채만식-젊은 날의 한 구절 중: "꽃은 좋았어도, 그러나 비바람 많고 *노 운하* 자욱하여 한갓 개운한 맛이 덜하던 4월의 봄 한철은 어느덧 창경원의 그 번화하고도 어수선스러운 *야앵분배*와 함께 마지막 다 지나고 시방은 5월......"


노 운하(雲霞, 구름과 안개), 야앵(夜櫻, 밤에 벚꽃)분배라는 듯 한데 볼드체의 '노'와 '분배'의 어휘 뜻이 정확히 무엇인지 아세요? 분배는 한자어인 것 같긴 하지만 요새 흔히 사용하는 어휘로 나누다는 의미의 분배(分配)라는 한자어가 아닌 듯한데 가능하면 저 부분을 다른 말로 풀어 주시면 감사하겠습니다.


----------



## youngbuts

야행분배는 분분히 나뉘어 날렸다는 뜻인 것 같습니다. 제 생각에는 아마도 말씀하신 '분배' 의 그 한자가 아닐까 하는데... 야행이라는 말 때문인지 일본식 한문구조가 아닐까 하는 생각이 듭니다. (혹은 '무리 배'를 써서 벚꽃놀이 몇몇 친구들과 나가는 행사 자체를 의미할 수도 있을 것 같습니다.. 하지만 나뉘어 떨어지다가 문맥상 좀더 문학적인 느낌이...) 
이건  순전히 추측입니다만  '노 운하' 역시 '짙을 농' 자가 노로 발음된 게 아닌가 하는 생각이 듭니다. 일본인들은 밑받침 발음을 못(안) 하기 때문에 농자가 노로 발음되고 채만식이 그걸 따라 쓴 게 아닌가 하는 생각이 듭니다. 일본인이 농자를 노로 발음하는지 저는 확실하지 않으니 확인해 보셔야 할 것 같습니다.


----------



## bonbon2023

오!!! 감사합니다.  설명을 읽고 보니 '분배'가 분분(紛紛)히에 있는 분(紛) 자와 배회(徘徊)의 배(徘) 자가 아닌가 생각이 듭니다. '짙은 안개구름', '분분히 날아다니는/떨어지는 야밤의 벚꽃'로 이해했습니다.


----------



## Superhero1

위의 노는 노상(항상)의 의미입니다. '비바람 많고 항상 안개 자욱하던 4월의 봄'이라는 뜻입니다.

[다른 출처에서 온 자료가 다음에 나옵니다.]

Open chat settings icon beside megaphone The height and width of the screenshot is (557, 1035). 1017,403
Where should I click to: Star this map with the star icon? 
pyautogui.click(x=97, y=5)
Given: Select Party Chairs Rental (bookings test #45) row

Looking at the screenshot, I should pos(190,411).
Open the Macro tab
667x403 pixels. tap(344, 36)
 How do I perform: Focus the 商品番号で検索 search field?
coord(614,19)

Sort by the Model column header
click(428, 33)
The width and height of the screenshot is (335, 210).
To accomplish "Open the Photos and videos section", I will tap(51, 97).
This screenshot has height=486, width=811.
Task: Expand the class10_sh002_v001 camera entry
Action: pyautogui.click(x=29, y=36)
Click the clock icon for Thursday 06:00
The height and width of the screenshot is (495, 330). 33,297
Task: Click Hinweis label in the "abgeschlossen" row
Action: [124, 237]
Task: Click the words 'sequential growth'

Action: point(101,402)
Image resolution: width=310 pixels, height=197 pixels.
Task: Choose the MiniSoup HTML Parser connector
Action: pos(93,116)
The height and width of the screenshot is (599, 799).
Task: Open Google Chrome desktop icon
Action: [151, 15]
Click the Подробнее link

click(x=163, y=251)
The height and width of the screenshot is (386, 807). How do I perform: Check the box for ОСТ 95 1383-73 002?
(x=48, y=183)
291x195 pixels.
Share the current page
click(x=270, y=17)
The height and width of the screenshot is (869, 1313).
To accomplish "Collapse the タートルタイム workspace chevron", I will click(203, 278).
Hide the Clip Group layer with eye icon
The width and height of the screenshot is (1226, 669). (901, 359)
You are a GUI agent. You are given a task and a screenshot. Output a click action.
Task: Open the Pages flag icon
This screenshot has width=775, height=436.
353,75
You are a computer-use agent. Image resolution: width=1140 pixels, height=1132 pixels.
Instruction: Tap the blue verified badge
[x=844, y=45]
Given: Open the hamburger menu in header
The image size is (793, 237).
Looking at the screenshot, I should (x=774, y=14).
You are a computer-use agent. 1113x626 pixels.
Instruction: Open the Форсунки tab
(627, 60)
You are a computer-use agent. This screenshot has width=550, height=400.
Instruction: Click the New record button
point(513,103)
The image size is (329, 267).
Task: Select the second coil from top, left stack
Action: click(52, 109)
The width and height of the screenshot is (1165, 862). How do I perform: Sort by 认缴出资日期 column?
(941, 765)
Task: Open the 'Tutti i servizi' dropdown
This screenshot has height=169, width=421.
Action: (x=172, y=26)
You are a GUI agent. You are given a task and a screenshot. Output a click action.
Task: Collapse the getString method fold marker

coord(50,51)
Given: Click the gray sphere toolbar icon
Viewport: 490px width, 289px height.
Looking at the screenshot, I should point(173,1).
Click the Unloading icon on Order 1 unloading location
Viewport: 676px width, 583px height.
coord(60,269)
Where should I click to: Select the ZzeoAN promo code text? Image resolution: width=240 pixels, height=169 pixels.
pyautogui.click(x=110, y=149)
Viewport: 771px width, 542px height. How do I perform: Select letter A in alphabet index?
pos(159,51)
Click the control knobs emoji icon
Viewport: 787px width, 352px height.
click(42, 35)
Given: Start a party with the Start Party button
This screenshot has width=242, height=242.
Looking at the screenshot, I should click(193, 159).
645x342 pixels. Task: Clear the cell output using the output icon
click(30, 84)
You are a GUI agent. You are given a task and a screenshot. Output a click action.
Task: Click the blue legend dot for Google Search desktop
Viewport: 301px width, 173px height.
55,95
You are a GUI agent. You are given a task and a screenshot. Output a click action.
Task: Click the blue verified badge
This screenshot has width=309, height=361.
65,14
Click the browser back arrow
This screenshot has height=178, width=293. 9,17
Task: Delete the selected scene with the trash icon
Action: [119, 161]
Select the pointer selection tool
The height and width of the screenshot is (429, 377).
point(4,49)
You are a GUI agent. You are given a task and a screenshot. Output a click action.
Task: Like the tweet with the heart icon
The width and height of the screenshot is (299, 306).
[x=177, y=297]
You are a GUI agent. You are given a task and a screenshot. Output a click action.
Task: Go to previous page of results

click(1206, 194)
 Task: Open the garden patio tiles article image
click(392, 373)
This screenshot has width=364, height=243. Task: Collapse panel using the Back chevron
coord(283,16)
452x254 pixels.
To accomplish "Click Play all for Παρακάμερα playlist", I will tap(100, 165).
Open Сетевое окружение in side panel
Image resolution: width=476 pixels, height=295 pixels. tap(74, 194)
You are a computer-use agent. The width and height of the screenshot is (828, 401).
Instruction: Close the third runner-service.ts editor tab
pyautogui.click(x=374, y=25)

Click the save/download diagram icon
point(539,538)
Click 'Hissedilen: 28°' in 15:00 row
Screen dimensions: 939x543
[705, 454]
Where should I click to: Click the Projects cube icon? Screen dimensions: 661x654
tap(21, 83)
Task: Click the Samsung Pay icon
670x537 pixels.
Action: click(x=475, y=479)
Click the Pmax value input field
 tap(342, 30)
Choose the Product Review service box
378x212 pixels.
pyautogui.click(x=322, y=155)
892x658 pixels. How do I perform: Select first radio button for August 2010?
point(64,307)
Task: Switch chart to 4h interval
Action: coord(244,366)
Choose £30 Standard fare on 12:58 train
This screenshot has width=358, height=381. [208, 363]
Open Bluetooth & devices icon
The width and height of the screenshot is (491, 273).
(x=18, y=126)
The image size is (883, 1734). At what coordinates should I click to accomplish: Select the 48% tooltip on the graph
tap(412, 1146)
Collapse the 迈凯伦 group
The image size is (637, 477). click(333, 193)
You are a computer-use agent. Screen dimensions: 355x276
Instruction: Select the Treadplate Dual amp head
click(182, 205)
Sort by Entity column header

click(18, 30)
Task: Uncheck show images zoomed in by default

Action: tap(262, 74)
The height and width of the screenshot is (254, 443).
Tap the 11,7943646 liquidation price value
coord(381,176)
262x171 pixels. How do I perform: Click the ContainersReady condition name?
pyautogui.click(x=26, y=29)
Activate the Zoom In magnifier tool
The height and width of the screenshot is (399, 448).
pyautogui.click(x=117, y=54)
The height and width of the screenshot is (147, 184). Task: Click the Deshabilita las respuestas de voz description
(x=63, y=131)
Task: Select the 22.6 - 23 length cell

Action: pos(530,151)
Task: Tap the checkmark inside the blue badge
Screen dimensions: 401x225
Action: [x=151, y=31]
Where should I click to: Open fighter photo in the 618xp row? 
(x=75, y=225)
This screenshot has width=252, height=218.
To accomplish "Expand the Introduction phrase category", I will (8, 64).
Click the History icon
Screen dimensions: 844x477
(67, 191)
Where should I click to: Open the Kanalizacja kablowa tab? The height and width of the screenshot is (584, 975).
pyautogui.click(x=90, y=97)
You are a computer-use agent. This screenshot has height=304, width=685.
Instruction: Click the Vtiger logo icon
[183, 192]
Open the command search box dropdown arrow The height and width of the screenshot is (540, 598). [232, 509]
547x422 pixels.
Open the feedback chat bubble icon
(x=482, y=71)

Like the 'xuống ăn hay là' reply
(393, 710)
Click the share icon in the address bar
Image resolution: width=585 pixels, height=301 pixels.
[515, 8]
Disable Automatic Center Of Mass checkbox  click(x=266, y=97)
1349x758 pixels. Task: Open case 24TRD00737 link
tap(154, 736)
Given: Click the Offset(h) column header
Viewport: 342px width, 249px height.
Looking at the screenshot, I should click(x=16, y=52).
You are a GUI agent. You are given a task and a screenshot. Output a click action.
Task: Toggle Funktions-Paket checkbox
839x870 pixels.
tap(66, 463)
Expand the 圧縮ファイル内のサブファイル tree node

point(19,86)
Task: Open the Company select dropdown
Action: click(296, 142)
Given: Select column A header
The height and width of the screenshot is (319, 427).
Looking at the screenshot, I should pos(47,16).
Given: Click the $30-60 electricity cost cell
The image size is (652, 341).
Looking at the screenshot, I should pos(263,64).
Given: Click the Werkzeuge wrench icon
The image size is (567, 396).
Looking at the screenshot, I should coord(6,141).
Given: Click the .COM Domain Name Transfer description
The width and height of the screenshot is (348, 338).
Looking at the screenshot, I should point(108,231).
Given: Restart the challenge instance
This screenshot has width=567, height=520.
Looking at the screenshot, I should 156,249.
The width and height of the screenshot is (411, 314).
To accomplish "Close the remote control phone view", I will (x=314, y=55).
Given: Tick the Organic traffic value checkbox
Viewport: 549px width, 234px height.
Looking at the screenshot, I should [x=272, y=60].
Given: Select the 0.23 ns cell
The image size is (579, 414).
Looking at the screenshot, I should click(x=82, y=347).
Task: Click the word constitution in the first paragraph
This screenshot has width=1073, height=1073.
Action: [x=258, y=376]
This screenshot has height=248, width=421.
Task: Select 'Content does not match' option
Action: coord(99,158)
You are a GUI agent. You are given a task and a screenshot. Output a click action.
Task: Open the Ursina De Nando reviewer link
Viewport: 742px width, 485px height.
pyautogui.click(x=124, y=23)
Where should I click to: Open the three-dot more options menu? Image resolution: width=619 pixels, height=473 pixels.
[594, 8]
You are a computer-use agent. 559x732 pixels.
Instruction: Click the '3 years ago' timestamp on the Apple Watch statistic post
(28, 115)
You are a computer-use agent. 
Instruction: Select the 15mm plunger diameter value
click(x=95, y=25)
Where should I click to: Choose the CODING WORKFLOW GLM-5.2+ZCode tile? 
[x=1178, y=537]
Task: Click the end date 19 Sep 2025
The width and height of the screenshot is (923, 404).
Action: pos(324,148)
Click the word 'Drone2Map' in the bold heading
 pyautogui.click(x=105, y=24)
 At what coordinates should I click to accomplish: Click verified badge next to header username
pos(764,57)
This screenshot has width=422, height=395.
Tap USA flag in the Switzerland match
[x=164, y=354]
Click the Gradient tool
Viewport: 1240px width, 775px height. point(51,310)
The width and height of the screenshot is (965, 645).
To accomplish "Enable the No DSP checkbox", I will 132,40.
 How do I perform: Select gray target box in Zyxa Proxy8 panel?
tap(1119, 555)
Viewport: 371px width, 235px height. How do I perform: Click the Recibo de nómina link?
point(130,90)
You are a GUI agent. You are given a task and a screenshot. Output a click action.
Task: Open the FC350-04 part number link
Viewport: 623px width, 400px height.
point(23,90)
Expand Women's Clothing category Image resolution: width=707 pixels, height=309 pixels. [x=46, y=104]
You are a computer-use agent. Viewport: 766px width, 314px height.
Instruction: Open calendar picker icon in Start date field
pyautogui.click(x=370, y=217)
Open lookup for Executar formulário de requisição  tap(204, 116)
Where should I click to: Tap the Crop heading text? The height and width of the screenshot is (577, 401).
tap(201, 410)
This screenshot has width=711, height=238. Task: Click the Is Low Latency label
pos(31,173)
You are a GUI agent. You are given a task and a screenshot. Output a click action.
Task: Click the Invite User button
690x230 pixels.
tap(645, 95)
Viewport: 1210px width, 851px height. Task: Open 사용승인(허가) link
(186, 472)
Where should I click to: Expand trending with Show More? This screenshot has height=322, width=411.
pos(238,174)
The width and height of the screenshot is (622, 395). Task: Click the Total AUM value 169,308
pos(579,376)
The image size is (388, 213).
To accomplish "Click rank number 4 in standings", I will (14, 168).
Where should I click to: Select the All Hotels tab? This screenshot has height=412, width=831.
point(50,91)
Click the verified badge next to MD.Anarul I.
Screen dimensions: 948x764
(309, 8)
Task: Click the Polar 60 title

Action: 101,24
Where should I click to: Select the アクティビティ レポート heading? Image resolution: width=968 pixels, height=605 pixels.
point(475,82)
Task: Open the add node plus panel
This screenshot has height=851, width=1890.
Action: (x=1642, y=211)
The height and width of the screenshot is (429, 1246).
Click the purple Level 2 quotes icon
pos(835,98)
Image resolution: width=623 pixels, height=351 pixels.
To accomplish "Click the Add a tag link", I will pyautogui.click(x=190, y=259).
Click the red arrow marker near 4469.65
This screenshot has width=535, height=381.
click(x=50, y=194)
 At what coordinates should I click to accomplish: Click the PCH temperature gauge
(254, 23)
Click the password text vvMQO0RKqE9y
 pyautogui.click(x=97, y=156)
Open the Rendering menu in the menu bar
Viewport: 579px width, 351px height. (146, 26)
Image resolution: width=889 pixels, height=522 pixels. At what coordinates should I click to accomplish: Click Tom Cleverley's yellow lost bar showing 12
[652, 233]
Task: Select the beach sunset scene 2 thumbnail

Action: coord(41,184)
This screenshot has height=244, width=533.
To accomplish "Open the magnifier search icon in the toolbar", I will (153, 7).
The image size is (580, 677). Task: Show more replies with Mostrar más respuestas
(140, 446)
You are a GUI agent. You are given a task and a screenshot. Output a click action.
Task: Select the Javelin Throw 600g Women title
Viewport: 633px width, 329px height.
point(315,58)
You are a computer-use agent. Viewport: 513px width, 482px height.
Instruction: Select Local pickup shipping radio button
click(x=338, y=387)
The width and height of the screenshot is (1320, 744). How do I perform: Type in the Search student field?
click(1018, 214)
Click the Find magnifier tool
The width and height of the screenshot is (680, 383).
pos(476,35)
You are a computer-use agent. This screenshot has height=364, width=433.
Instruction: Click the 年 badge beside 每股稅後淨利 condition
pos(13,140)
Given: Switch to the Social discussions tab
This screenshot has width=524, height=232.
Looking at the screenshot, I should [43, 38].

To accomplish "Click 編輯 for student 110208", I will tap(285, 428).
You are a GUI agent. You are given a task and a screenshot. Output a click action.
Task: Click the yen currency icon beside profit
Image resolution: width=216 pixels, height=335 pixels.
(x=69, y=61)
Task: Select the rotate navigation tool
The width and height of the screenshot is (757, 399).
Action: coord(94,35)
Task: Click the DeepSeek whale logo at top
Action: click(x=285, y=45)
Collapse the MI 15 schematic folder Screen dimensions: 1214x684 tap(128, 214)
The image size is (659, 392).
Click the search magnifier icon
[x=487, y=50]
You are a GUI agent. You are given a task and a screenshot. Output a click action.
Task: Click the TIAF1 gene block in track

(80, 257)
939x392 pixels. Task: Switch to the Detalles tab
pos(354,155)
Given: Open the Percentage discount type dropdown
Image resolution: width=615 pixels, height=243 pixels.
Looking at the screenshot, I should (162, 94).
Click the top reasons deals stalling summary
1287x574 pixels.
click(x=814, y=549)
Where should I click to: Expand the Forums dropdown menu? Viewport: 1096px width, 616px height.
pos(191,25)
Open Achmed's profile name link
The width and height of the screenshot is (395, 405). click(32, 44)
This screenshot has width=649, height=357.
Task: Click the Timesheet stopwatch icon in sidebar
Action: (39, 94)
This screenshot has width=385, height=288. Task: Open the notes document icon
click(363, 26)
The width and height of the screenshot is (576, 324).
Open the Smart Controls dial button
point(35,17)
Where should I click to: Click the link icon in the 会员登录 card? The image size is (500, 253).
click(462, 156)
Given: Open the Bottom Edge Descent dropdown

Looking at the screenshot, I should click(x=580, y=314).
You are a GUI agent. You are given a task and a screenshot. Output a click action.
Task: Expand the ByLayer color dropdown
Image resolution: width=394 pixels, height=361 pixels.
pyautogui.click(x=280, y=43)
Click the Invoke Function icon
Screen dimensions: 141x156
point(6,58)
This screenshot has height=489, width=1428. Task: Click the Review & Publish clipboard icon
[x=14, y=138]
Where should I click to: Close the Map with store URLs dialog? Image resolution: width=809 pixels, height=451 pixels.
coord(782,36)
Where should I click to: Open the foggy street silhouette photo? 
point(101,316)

야앵분배의 야앵이 사전에 등재되어 있어도 사실상 소멸된 단어인데, 벚꽃놀이를 뜻합니다. 문맥상 '벚꽃놀이를 즐기는 무리들'로 읽힙니다. 여기저기 벚꽃놀이를 즐기는 사람들로 창경원이 번화하고 어수선했던 것을 묘사한 것입니다.


----------